Western Cape, Eastern Cape and Gauteng hardest hit by Covid-19 infections in schools
Western Cape, Eastern Cape and Gauteng are the three provinces which recorded the highest number of positive cases of Covid-19 in schools.
This was announced by minister of basic education Angie Motshekga while briefing the country on the state of readiness for re-opening of schools on Monday.
Motshekga said Western Cape, Eastern Cape and Gauteng recorded the highest number of infections for both teachers and learners.
"We unfortunately lost the lives of 11 teachers and four non-teaching staff in the Eastern Cape to the virus; as well as three learners, who were reported to have succumbed to Covid-19. The reports show that some of these teachers and learners could not have the opportunity of reporting back to school," Motshekga said.
She said since the return of the grades 7 and 12 there had been 2,740 teachers, of the total number of about 440,000 teachers, who were infected by the virus.
"This is equivalent to less than one percent of the entire teacher population in our country. In the same period there were 1260 learners that were infected by the virus," Motshekga said.

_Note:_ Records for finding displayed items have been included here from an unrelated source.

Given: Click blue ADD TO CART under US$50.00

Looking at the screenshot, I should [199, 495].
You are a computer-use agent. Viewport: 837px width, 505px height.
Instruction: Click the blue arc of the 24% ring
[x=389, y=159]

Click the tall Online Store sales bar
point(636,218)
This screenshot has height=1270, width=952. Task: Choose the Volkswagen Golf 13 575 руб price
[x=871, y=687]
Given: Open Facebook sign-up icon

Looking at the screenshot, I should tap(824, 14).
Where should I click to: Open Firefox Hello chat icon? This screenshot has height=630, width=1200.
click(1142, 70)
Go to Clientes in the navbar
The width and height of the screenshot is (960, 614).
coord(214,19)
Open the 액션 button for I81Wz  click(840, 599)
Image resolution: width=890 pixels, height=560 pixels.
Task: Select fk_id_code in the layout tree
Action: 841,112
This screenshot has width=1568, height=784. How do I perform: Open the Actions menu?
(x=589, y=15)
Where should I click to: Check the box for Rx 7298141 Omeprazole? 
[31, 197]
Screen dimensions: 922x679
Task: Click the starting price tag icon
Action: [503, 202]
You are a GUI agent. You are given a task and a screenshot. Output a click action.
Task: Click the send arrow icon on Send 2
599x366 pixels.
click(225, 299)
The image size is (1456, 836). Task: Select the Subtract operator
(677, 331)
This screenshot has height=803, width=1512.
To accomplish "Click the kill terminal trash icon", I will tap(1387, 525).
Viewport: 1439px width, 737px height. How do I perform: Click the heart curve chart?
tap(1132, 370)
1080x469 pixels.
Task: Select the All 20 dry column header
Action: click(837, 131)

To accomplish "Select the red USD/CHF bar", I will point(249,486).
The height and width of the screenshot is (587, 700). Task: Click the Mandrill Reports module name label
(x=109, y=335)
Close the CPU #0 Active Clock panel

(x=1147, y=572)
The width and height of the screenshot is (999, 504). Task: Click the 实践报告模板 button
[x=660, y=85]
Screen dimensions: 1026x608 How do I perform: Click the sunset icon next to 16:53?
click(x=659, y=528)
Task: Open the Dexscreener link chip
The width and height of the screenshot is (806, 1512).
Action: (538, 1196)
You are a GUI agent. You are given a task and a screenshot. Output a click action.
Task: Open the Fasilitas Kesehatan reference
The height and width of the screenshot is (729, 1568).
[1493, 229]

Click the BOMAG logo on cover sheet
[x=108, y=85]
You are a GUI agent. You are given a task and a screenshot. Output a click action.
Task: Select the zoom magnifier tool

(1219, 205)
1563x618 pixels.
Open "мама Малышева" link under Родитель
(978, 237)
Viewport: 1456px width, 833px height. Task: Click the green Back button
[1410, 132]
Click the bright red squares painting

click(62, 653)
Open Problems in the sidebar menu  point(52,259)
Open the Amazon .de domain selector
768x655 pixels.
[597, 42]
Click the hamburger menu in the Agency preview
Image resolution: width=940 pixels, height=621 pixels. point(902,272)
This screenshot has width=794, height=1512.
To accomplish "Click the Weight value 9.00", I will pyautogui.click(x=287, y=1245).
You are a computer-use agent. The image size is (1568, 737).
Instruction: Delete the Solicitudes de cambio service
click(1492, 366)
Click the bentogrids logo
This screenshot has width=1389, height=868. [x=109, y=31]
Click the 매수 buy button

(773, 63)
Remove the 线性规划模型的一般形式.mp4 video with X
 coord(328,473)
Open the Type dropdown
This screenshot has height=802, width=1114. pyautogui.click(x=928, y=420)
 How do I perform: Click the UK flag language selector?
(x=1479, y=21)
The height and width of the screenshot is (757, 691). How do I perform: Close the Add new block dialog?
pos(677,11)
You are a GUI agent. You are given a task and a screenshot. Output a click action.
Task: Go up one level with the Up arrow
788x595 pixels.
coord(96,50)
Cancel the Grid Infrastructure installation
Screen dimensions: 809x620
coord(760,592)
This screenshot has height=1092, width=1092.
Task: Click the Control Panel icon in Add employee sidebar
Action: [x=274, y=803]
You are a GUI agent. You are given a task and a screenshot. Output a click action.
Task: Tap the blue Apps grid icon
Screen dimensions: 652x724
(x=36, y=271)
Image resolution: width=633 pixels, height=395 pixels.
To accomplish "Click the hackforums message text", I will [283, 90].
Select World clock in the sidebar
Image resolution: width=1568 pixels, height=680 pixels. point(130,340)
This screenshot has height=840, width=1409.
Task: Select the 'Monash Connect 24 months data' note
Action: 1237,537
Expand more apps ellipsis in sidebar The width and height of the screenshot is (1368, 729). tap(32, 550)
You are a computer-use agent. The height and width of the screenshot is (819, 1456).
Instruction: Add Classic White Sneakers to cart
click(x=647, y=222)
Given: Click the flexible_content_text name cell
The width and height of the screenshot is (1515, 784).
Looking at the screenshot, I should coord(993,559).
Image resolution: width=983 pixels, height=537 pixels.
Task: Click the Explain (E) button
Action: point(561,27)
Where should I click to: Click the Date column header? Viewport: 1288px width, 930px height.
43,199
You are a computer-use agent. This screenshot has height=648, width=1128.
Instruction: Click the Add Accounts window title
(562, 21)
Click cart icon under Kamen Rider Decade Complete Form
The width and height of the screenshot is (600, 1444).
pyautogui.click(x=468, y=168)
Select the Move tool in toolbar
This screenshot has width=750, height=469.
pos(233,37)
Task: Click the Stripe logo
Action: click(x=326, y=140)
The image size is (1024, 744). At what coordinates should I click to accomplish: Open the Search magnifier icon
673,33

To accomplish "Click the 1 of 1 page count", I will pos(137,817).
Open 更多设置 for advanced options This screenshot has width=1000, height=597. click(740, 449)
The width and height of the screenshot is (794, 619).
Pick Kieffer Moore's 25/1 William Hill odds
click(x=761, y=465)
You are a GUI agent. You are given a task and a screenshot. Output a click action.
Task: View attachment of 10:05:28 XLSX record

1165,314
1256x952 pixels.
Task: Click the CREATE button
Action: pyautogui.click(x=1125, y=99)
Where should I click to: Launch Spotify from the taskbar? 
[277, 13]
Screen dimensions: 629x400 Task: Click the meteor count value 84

She said there were only 968 schools that had to close and reopen as a result of Covid-19 positive cases. Motshekga said since grades 7 and 12 learners returned to school on June 8, 968 of 25,762 schools, were closed and reopened.
"We had 25,762, only 968 had to close and re-open which is almost 4% of the total number of public and independent schools in our country. It must be noted that the average duration for the deep cleaning, decontamination and fumigation of schools, and the preparation of schools for the resumption of teaching and learning, is three days," Motshekga said.
She said it should be emphasised that temporary closure of the less than 4% of schools after the school reopening on June 8 was much better than a system-wide closure over the same and even longer period of time.
"This would come at an unacceptable cost of lost learning and school feeding for an entire generation of children, with a consequent worsening of social and economic inequalities for years to come.
"It has not been possible yet to measure the impact of the current school closures on learning, since no significant assessments of learner performance has been done. However, the international and local evidence around the typical impact of losing school time, due to disasters, strikes, etc, suggests strongly that learning losses may well be greater than what is suggested by actual days lost," Motshekga said.
She said it was of critical importance that young people are kept constructively occupied, engaged and connected through home schooling.
"The young ones, especially the most vulnerable, are faced by a number of social challenges, particularly violence, unplanned pregnancies, drug abuse, and many other social ills. It takes a village to bring up children; therefore, we implore our communities to support our children at home."
Grades R, 6 and 11 are expected to return to school on Monday. But three provinces - KwaZulu Natal, North West and Limpopo - have confirmed that their grade R pupils will remain at home.